So yes, I'd rather have been doing research (and the best job I ever had was as a mathematician working at the National Science Foundations' Geometry Center), but I've had a couple lifetimes of experiences in (what I hope is) a fraction of my life. And the experience I'm gaining now (teaching CPR, AED, First Aid and lifeguarding) will be helpful when I finish my education (which will most likely involve some amount of teaching).

The other thing is… if I don't _feel_ old, do I need to _be_ old?

Back in the 1980's I was one of the faster 110 meter hurdlers in Southern California. But even though I'm sure I'm nowhere near as fast now, I'm actually stronger than I was back then. I'm actually in better physical condition than most of the lifeguards I work with (who range from 16 to 30). And I really enjoy swimming, running, lifting and climbing, and now I know how to train way better than I did when I was in my 20's. I'm bigger now (205 pounds at 5' 11" compared to 180 pounds when I was competing in track 25 years ago), but not in a way that works against being active or puts pressure on me.

And that doesn't even start to cover the stuff I do for fun… like researching/documenting Star Trek and building models and the like. I've also spent time researching other things (like rare operating systems) for enjoyment.

So have I grown-up? 

No… but I don't think that is a bad thing. My Aunt told my wife that I really haven't changed (personality wise) since I was 13, and that is basically true.

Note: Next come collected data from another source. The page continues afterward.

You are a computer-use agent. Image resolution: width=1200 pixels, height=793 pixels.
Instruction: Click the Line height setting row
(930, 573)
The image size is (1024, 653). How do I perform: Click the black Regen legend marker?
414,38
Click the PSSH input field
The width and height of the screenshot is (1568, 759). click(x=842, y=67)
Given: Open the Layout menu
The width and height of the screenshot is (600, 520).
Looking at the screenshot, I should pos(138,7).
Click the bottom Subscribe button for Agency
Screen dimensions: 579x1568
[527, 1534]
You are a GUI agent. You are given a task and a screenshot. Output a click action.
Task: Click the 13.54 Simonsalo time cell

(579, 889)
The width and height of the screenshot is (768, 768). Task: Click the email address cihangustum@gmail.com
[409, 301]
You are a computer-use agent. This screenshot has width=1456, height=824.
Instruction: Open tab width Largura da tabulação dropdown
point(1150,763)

I know more now than I did then, but I'm pretty much the same person. Does that mean I was a very mature 13 year old? Maybe. Does it mean I'm an immature 46 year old? Possibly. But I've had an unbelievably rich life and I'd love to have more of the same going forward, so I'm not complaining… just having fun!


----------



## MLCrisis32 (Oct 11, 2011)

Great responses and excellent questions!


----------



## Chrisisall (May 12, 2011)

brad4321 said:


> When I meet a new girl, I dread telling her about it about as much as if I had an STD.


"I want a phaser. Chicks dig the phaser."
:jest:


----------



## Trekkriffic (Mar 20, 2007)

Now if Shaw would just PM me his social security number and date of birth I could steal his identity! 

Just kidding... No way I could pass for 46...


----------



## Chrisisall (May 12, 2011)

Trekkriffic said:


> Just kidding... No way I could pass for 46...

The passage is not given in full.